De la danse hip-hop on dit parfois qu’elle a gagné ses « lettres de noblesse ». 

Aujourd’hui, en 2023, elle est partout : dans les théâtres, les grands événements, à la tête des centres chorégraphiques nationaux, dans les clips, les publicités, sur les podiums des défilés, dans les concerts derrière des chanteurs et chanteuses adulé.e.s et bientôt aux Jeux Olympiques.  Pourtant, aux origines, le hip-hop est une contre-culture qui se développe dans un contexte de tensions, de violences même. Elle est le moyen d’expression d’une génération qui a besoin d’exister dans une société à deux vitesses. 

Quand on parle de danses hip-hop, il est d’usage d’évoquer un héritage même si, sans historiographie propre, il est difficile de situer précisément son apparition. On se laisse alors guider par les récits des acteur.ice.s du mouvement, parfois divergents, privilégiant l’oralité de cette culture. On peut s’accorder sur l’influence de figures politiques telles que Malcom X et Martin Luther King, icônes des mouvements afro-américains pour abolir les discriminations raciales aux Etats-Unis de 1954 à 1965. Ou encore l’inspiration des provocations verbales et du jeu de jambes de Muhammad Ali, un des plus grands boxeurs de tous les temps.

□ □ □

**CONSIGNES**
1 - Reproduisez fidèlement le passage du texte sur la danse hip-hop qui commence à « De la danse » et se termine à « à deux vitesses. » inclus.
2 - Traduisez en anglais cette phrase du texte sur la danse hip-hop : « Pourtant, aux origines, le hip-hop est une contre-culture qui se développe dans un contexte de tensions, de violences même. »

**DOCUMENTS FOURNIS**
□ □ □

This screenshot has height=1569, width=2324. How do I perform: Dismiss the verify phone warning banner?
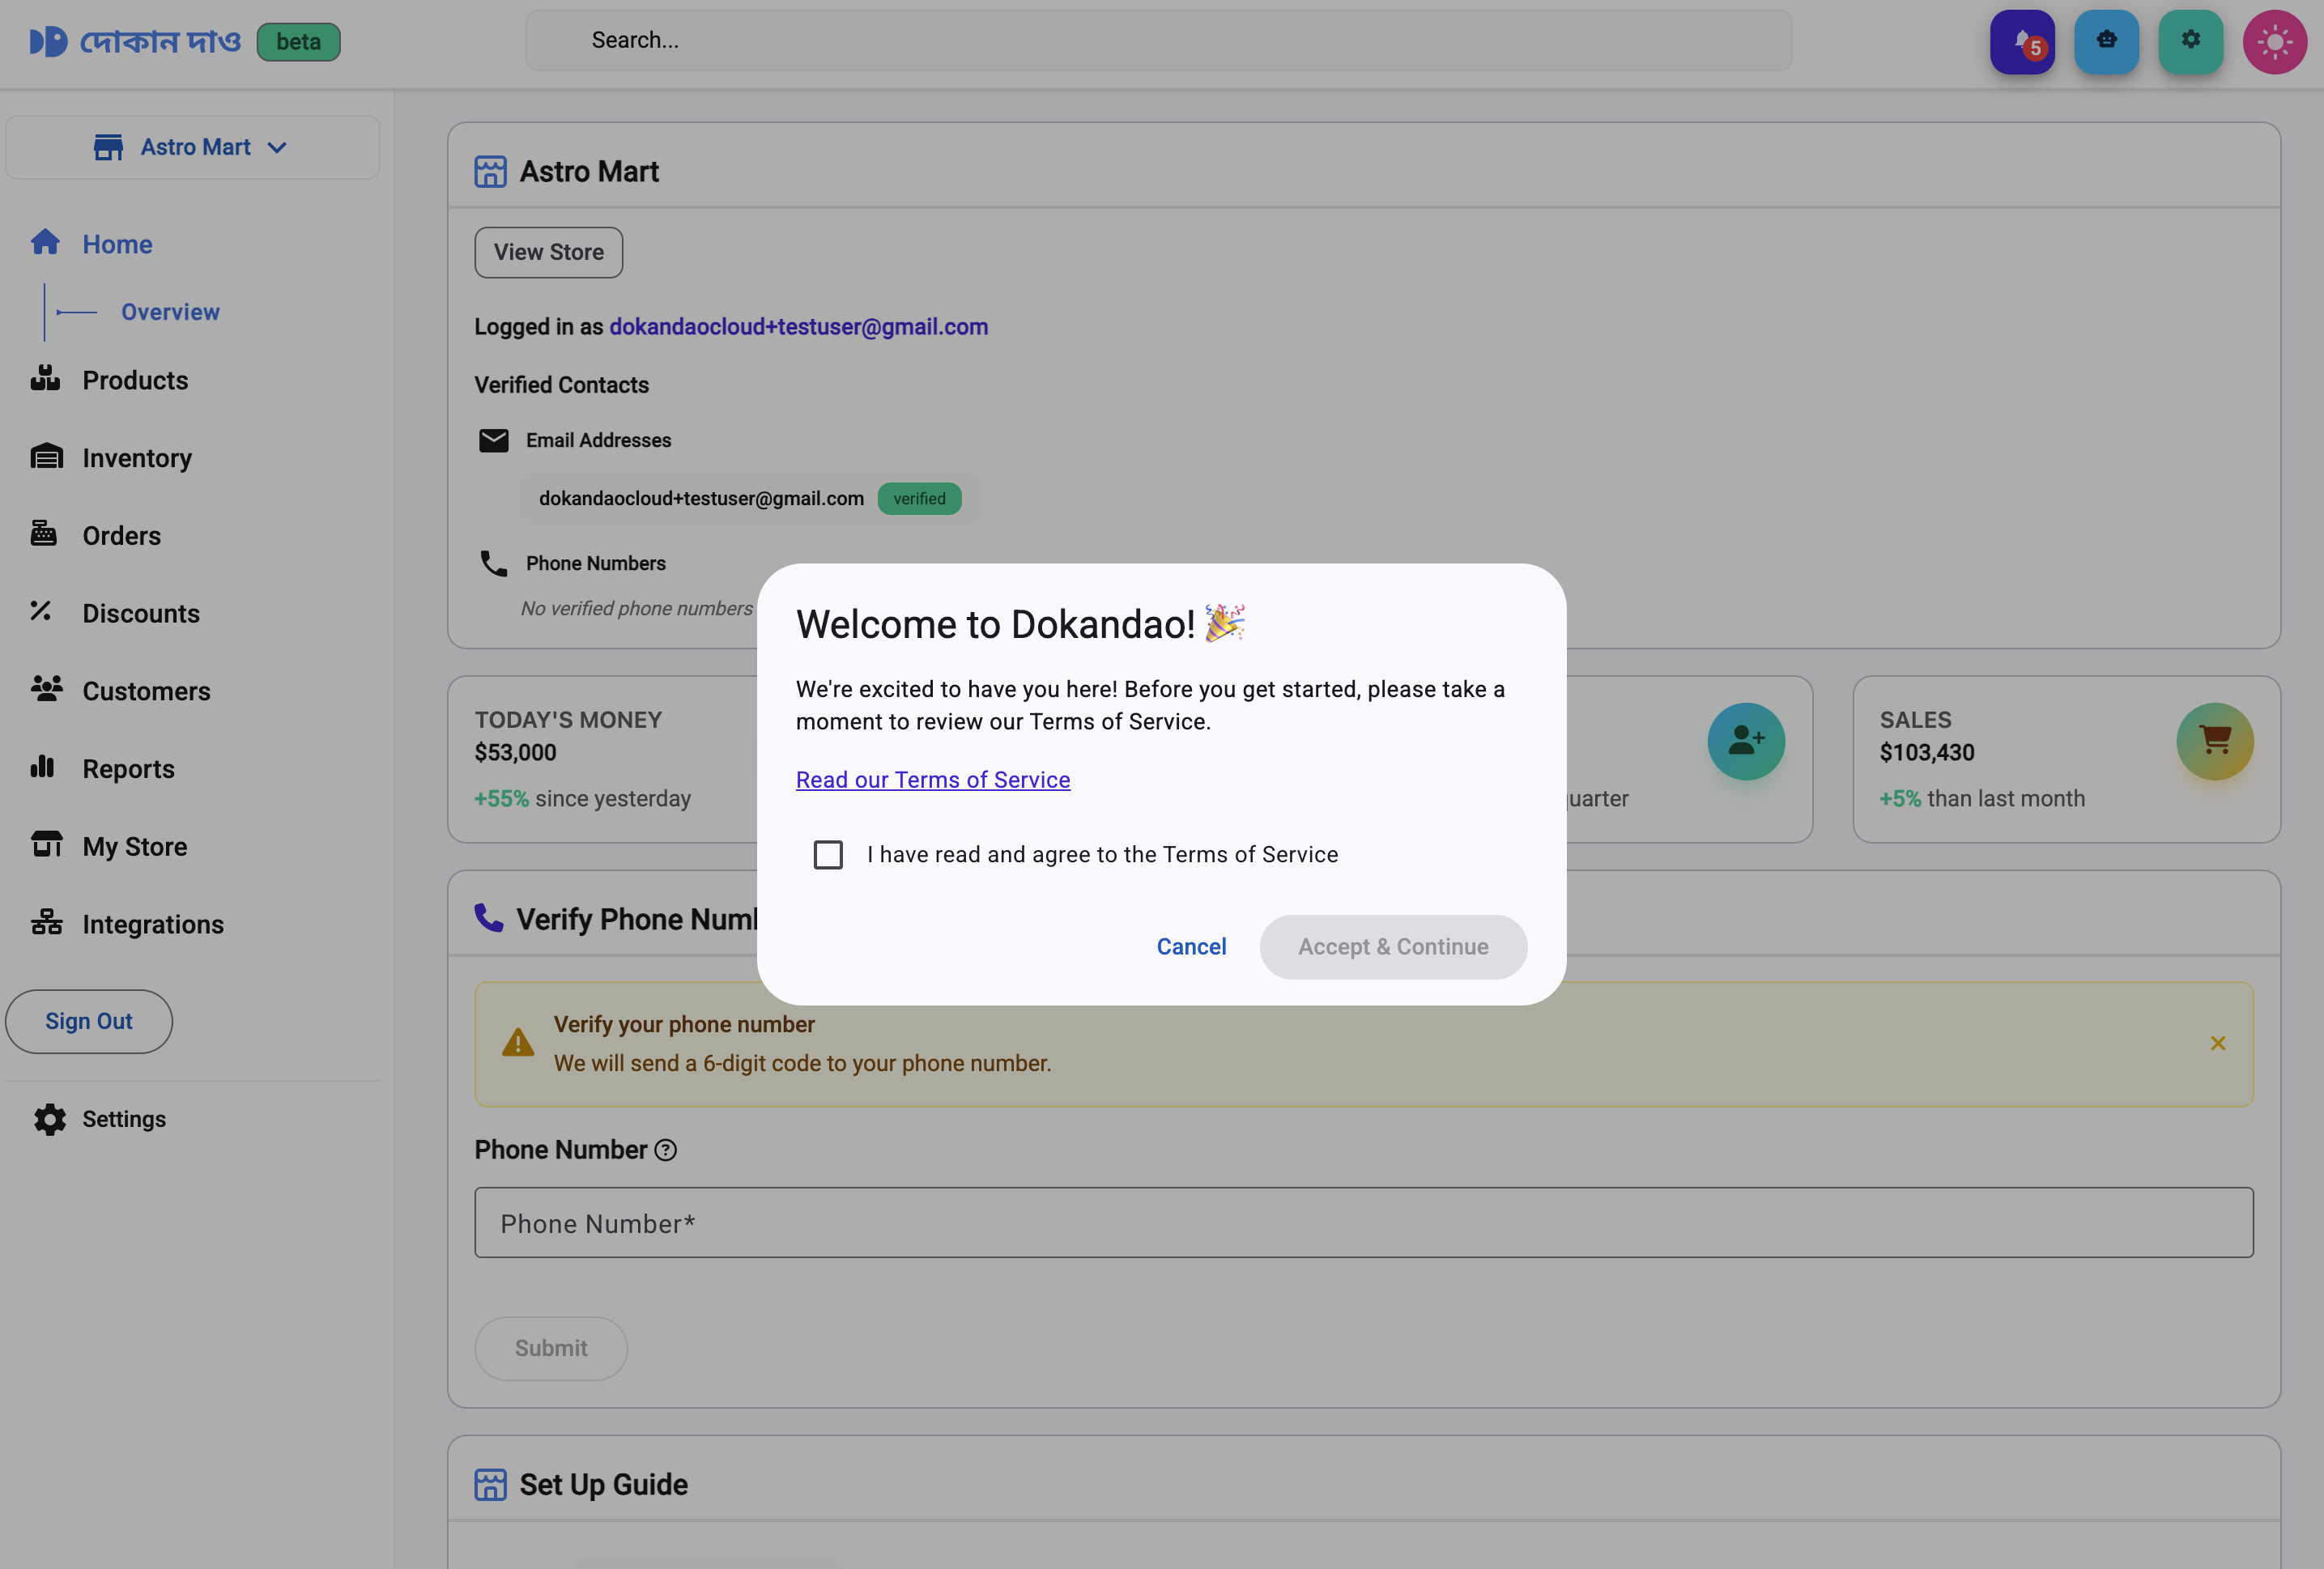2217,1043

□ □ □

**RÉPONSES**
1 -
De la danse hip-hop on dit parfois qu’elle a gagné ses « lettres de noblesse ». 

Aujourd’hui, en 2023, elle est partout : dans les théâtres, les grands événements, à la tête des centres chorégraphiques nationaux, dans les clips, les publicités, sur les podiums des défilés, dans les concerts derrière des chanteurs et chanteuses adulé.e.s et bientôt aux Jeux Olympiques.  Pourtant, aux origines, le hip-hop est une contre-culture qui se développe dans un contexte de tensions, de violences même. Elle est le moyen d’expression d’une génération qui a besoin d’exister dans une société à deux vitesses.

2 - Yet, at its origins, hip-hop is a counterculture that develops in a context of tensions, even of violence.